Welt:
lesenswert!
Sehe mich als Comicfigur – und mir wird schlecht dabei“
Mit seinen öffentlichen Auftritten, seinen Teilnahmen an verschiedenen Talkformaten und seinem eigenen Podcast beim NDR ist Christian Drosten in Deutschland der Corona-Erklärer Nummer eins geworden. In der aktuellsten Ausgabe des Podcasts
„Coronavirus-Update“ vom Montag drohte der
Chefvirologe der Berliner Charité nun mit dem Rückzug der Wissenschaft aus der Öffentlichkeit.
Es seien nicht Wissenschaftler, sondern die Politik, die Entscheidungen in der Krise treffe. Seine und die Aufgabe seiner Kollegen sei es, Daten zur Verfügung zu stellen und diese zu erklären. „Das ist ja das, was im Moment Wissenschaftler auch vielfach tun – und dafür dann leider auch überzeichnet werden“, setzt Drosten dann an. Seriöse Wissenschaftler würden weder bereits getroffene Entscheidungen bewerten noch konkrete Entscheidungen von der Politik einfordern.
Er sehe in der Gesellschaft und in den Medien die Neigung, zu dramatisieren und zu überzeichnen. „Es gibt Zeitungen, die malen inzwischen nicht nur in den Wörtern, sondern in Bildern Karikaturen von Virologen.

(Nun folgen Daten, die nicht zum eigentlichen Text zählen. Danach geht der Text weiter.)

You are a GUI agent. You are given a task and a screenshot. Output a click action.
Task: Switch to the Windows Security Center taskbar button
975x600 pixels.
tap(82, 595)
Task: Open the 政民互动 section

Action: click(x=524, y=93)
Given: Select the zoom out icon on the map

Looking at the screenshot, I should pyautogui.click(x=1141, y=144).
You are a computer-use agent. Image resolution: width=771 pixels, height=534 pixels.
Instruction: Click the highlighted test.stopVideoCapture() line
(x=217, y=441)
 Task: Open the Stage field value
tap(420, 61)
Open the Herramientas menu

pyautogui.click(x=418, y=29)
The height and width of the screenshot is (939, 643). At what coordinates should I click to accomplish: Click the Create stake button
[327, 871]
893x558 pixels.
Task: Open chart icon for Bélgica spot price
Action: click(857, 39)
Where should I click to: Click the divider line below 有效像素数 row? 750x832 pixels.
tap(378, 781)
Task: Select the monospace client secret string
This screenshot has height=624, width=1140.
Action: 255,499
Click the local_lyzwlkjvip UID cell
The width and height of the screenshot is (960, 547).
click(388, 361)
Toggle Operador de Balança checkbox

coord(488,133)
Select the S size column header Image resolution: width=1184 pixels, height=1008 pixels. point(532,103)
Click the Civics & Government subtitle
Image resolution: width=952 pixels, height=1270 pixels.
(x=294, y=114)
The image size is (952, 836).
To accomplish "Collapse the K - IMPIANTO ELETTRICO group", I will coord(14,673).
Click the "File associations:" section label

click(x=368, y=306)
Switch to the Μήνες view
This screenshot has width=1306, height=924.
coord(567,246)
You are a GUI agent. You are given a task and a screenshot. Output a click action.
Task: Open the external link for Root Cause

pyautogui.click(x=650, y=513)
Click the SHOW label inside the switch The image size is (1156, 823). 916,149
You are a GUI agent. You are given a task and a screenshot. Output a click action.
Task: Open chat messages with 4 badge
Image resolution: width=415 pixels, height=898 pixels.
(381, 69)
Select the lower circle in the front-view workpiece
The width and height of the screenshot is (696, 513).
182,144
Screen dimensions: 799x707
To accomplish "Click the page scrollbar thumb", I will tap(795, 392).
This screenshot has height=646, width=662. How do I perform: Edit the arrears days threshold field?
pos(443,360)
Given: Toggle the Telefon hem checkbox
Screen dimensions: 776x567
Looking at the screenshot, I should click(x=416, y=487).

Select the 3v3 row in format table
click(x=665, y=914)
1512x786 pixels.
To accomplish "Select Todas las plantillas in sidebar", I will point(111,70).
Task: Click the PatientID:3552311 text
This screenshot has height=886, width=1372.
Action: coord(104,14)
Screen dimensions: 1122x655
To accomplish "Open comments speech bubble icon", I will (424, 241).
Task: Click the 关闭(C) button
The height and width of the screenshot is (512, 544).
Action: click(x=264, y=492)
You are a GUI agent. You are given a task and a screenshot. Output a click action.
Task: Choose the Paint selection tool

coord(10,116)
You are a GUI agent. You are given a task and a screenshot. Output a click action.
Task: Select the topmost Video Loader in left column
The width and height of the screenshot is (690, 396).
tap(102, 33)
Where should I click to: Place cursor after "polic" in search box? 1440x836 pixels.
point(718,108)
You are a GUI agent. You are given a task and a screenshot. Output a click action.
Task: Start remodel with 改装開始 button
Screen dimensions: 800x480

Ich sehe mich selber als Comicfigur gezeichnet – und mir wird schlecht dabei.“ Er sei „wütend darüber, wie hier Personen für ein Bild missbraucht werden, das Medien zeichnen wollen, um zu kontrastieren. Das muss wirklich aufhören.“
Wohlfühlniveau wird nicht so bleiben in den nächsten Wochen“
Noch sei das „Wohlfühlniveau“ in Deutschland offenbar so hoch, so Drosten, dass Medien immer noch versuchen würden, „was obendrauf zu setzen“ und „gesellschaftliche Unzufriedenheit“ zu befördern. Er fühle sich dabei immer unwohler, sagte Drosten: „Denn dieses Wohlfühlniveau in der Gesellschaft wird nicht so bleiben in den nächsten Wochen.“
Deshalb fordere er
die Medien dazu auf, sich klarzumachen, was ihre Verantwortung sei. Er selbst müsse sich nicht exponieren in der Öffentlichkeit. „Im Gegenteil. Für einen Wissenschaftler ist es gefährlich, es kann wirklich karriereschädigend sein, sich zu sehr in die Öffentlichkeit zu begeben.“ Wenn man das tue, müsse man schließlich Dinge vereinfachen – „und das steht einem Wissenschaftler eigentlich nicht gut“.